Bruna Maia transforma crise de saúde mental em romance inovador
A escritora e colunista Bruna Maia lança 'Na Beirada', um romance que nasceu de um episódio de hipomania e se tornou uma reflexão poderosa sobre saúde mental, feminismo e as fronteiras entre o normal e o patológico. Publicado pela editora Rocco, o livro já está disponível por R$ 69,90 (versão impressa, 288 páginas) e R$ 34,90 (e-book).
Como um surto criativo deu origem a um livro
Maia escreveu a primeira versão de 'Na Beirada' em apenas três dias, durante um episódio de hipomania. O manuscrito foi comprado pela Rocco, mas a editora condicionou a publicação a uma ampla reescrita. Nos dois anos seguintes, a autora pesquisou psiquiatria, institucionalização e relatos de pacientes antes de refazer totalmente o texto, mantendo os elementos essenciais da história.
'Em 2022, achei que tinha escrito a coisa mais genial do mundo', afirma Maia. Ao reler o original, percebeu que o estado mental acelerado havia deixado marcas na linguagem. Ela aproveitou parte desse material na nova versão, mas refez a estrutura, alternou primeira e terceira pessoas e reescreveu o livro inteiro. 'Escreva bêbado, edite sóbrio', brinca, adaptando a famosa frase ao seu estado mental.

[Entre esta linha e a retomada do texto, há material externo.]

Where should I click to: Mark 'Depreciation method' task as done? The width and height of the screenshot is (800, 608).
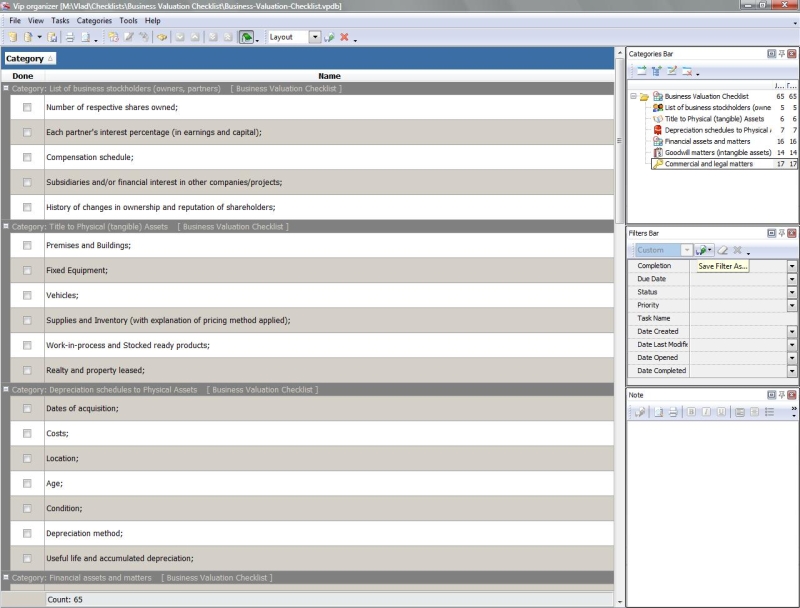[x=27, y=533]
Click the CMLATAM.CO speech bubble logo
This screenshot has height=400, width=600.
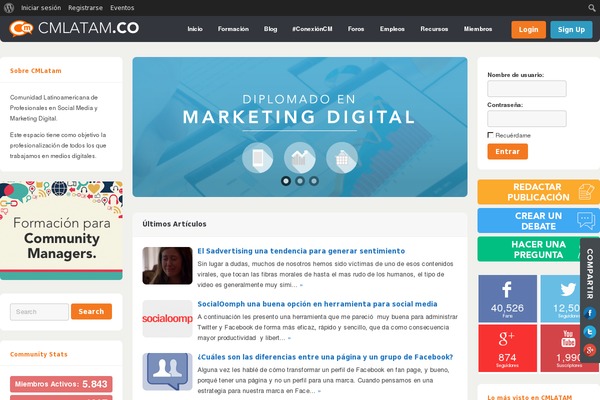pyautogui.click(x=21, y=29)
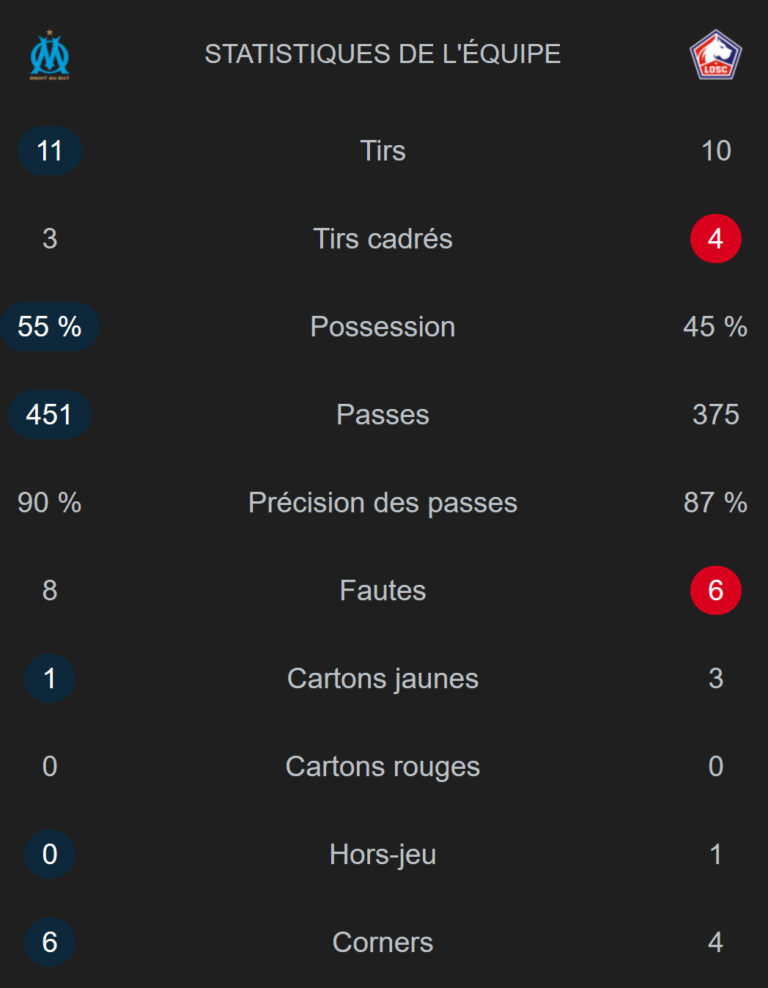Click Marseille's 0 offside badge

(x=50, y=855)
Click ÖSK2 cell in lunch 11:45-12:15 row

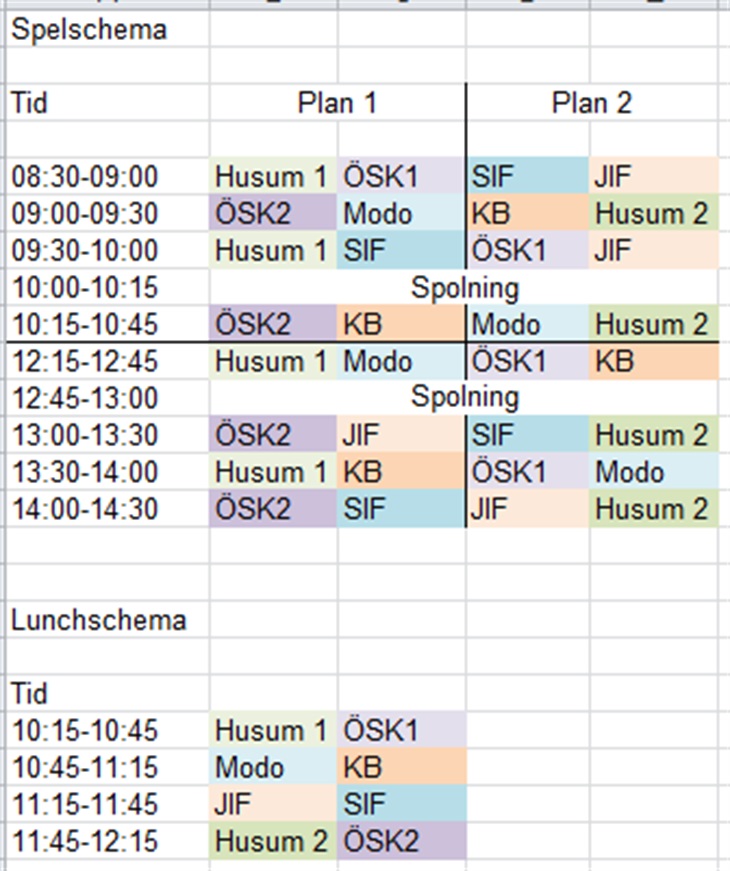(402, 840)
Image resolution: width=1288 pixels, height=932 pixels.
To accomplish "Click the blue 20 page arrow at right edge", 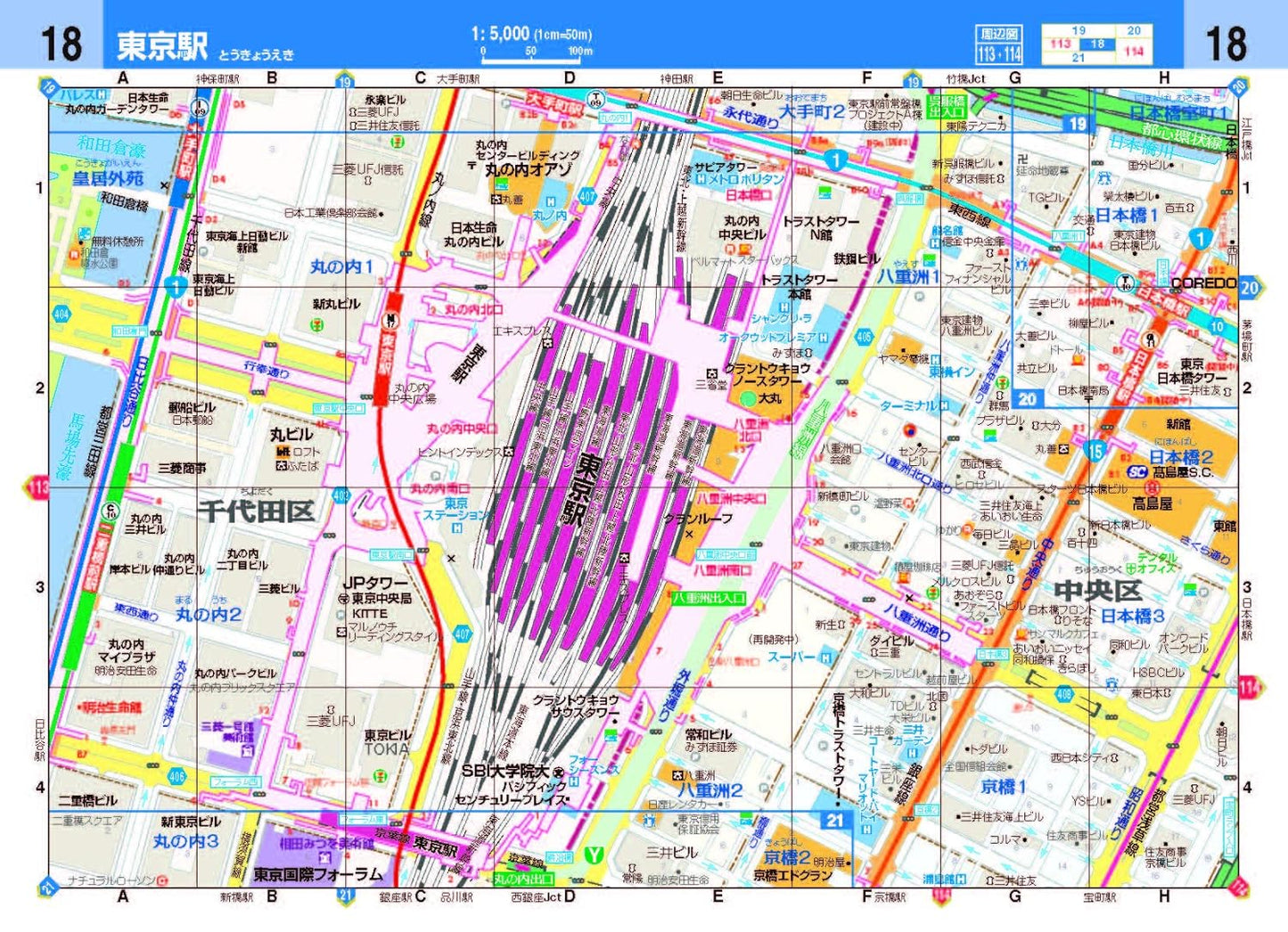I will pyautogui.click(x=1250, y=288).
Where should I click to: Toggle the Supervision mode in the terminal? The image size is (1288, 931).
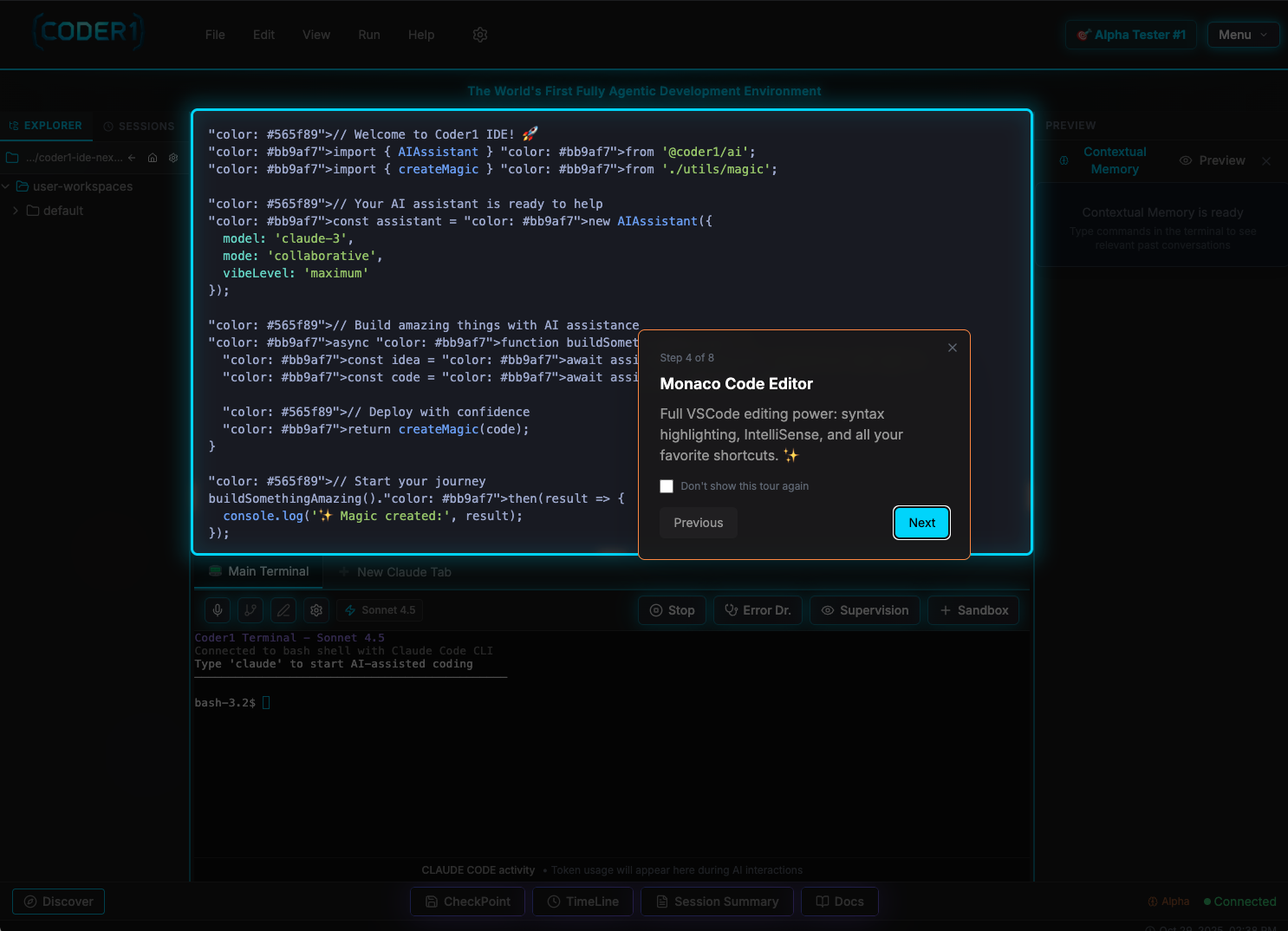[x=864, y=610]
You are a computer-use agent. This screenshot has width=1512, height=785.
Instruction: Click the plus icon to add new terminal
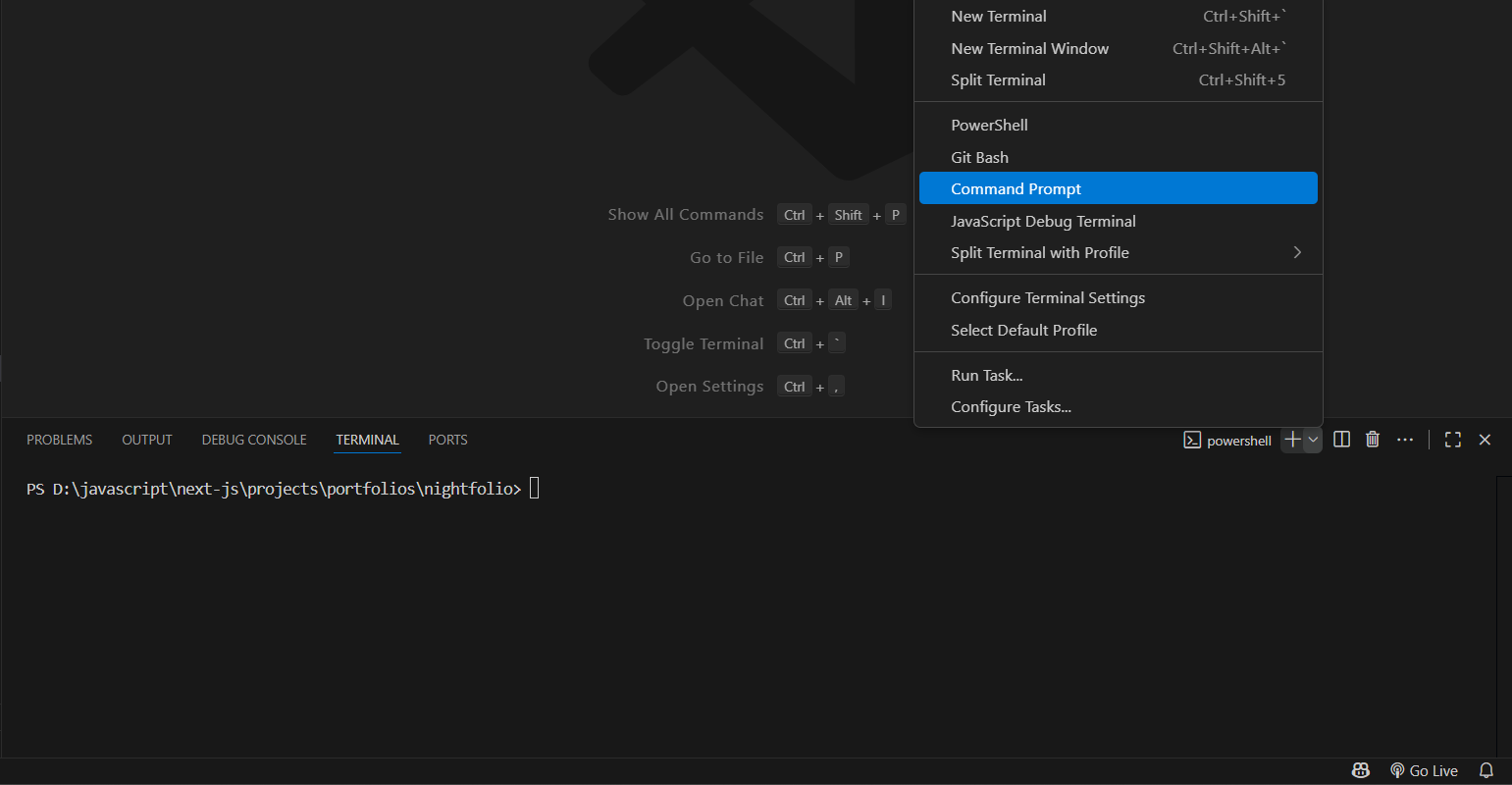tap(1292, 440)
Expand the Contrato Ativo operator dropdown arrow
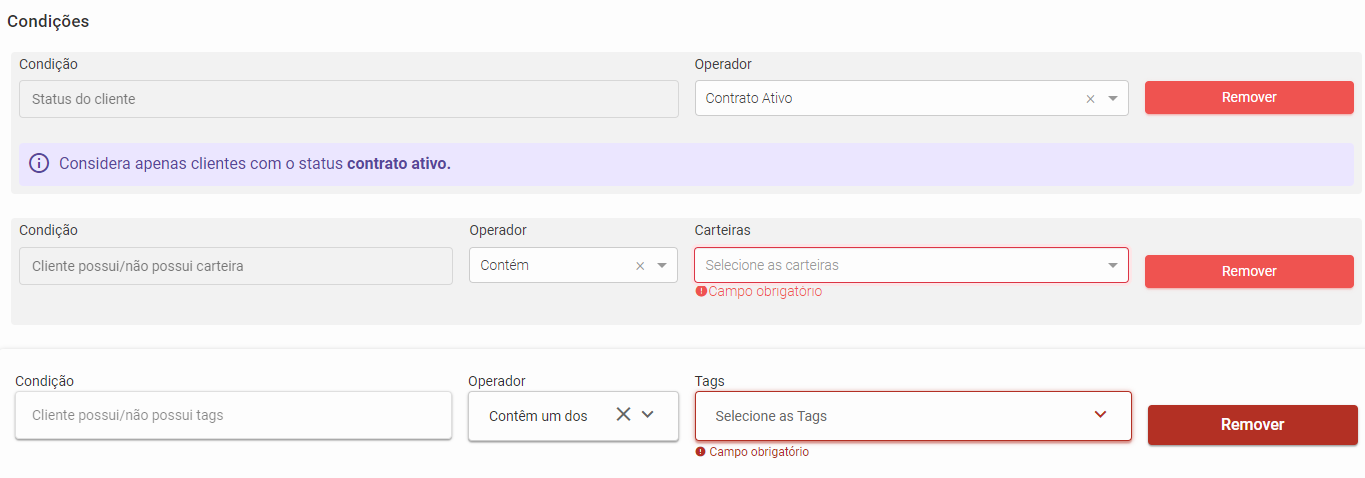1365x478 pixels. tap(1113, 99)
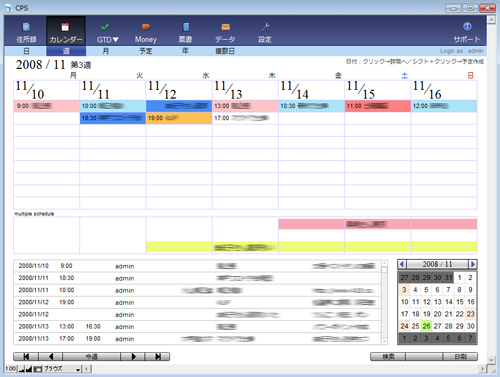Image resolution: width=500 pixels, height=377 pixels.
Task: Switch to the 複数日 multiple days tab
Action: [225, 51]
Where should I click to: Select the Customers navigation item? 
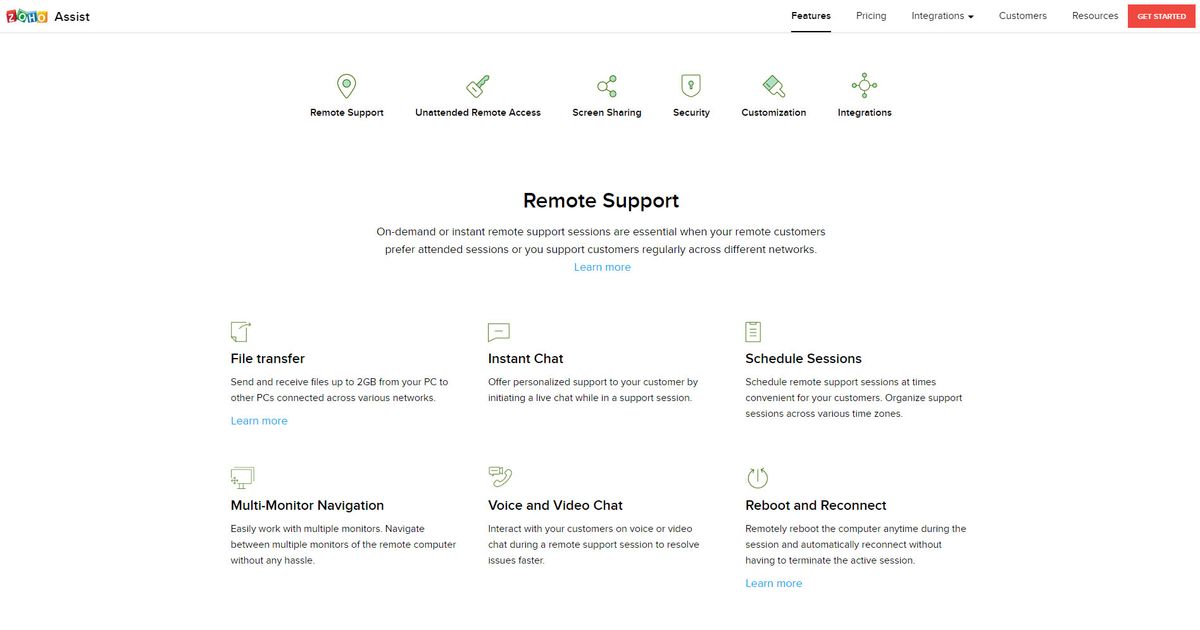(1022, 15)
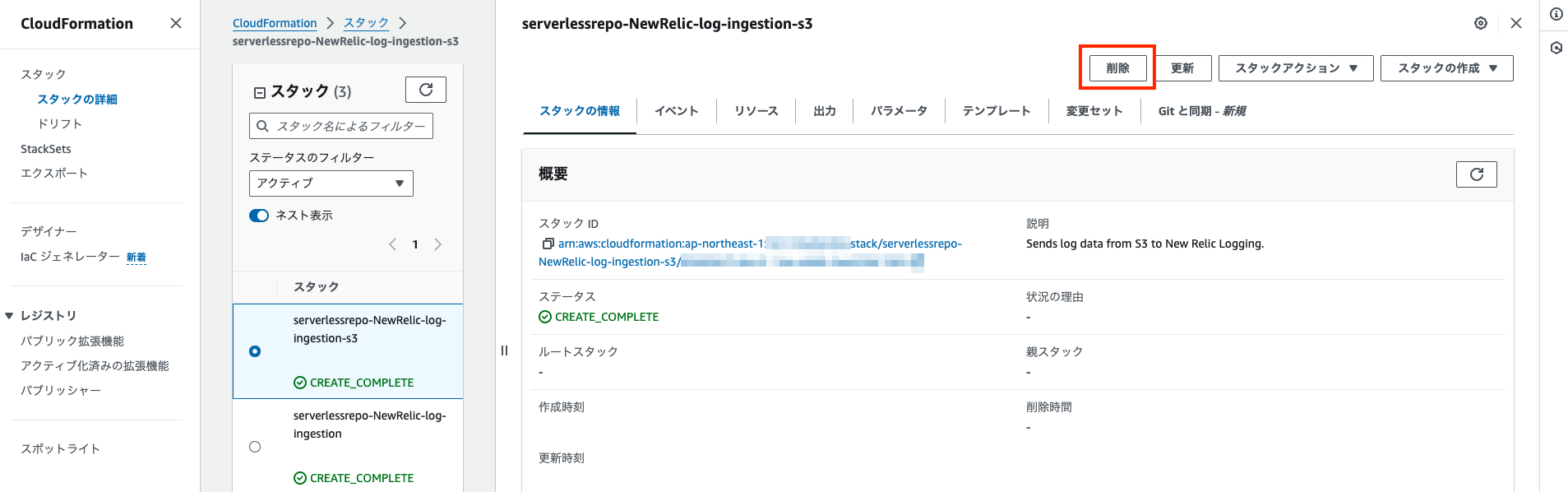Go to next stack list page
This screenshot has height=492, width=1568.
coord(438,244)
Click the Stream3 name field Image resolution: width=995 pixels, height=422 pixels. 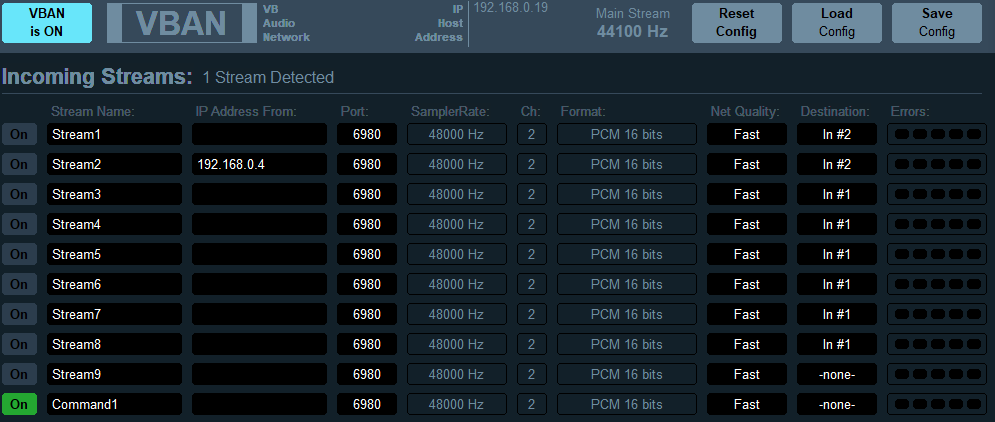[114, 194]
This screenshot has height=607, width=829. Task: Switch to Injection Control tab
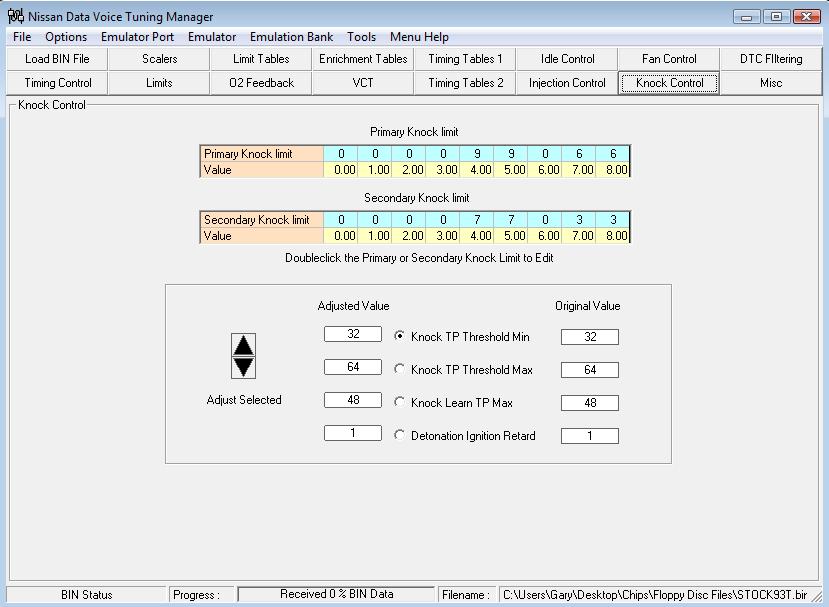[567, 83]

Cassandra: uma programadora que desafia o sistema
A protagonista do romance é Cassandra, uma programadora reclusa e emocionalmente instável que decide prestar concurso para investigadora da Polícia Civil. O nome não é coincidência: Maia, fascinada por mitologia grega, evoca a princesa de Troia condenada a prever o futuro sem jamais ser ouvida.
'Ela dialoga com o feminino de hoje. As mulheres são desacreditadas quando denunciam assédio, quando denunciam abuso ou quando chegam ao médico e ele diz que elas não têm nada', explica a escritora.
Saúde mental, crítica social e o papel do patriarcado
Diagnosticada com transtorno bipolar tipo 2, Maia diz estar estável há anos e que o tratamento psiquiátrico mudou sua vida. No entanto, o romance é crítico à psiquiatria e à medicalização. Para a pesquisa, ela leu livros, ouviu relatos de pacientes e buscou reclamações sobre clínicas psiquiátricas na internet.
'Eu sou fascinada por esse terreno: o que é um comportamento humano normal, o que é um comportamento que apenas diverge da norma e o que de fato é um transtorno mental?', questiona. 'Na Beirada' sugere que a loucura de Cassandra pode ser também uma reação ao patriarcado. Maia relaciona o sofrimento psíquico às estruturas sociais e lembra que comportamentos femininos que contrariavam o esperado foram historicamente tratados como doença.
Música, sexo e uma homenagem a São Paulo
O romance contém cenas de sexo, mas Maia afirma que elas funcionam como espaços de disputa de poder entre os personagens. 'Embora tenha uma história de amor, de apaixonamento e de tesão muito forte, esse não é o foco.'
A música organiza lembranças e relações. Roberto Carlos ocupa o centro dessa construção como parte da memória afetiva brasileira, mas o livro cita ainda a tropicália, T. Rex e Tchaikovsky. A cidade onde a trama se passa não é nomeada, mas reproduz elementos de São Paulo. 'Eu meio que considero esse livro uma homenagem minha para São Paulo', diz a autora, que hoje mora no Rio, mas passou 14 anos na capital paulista.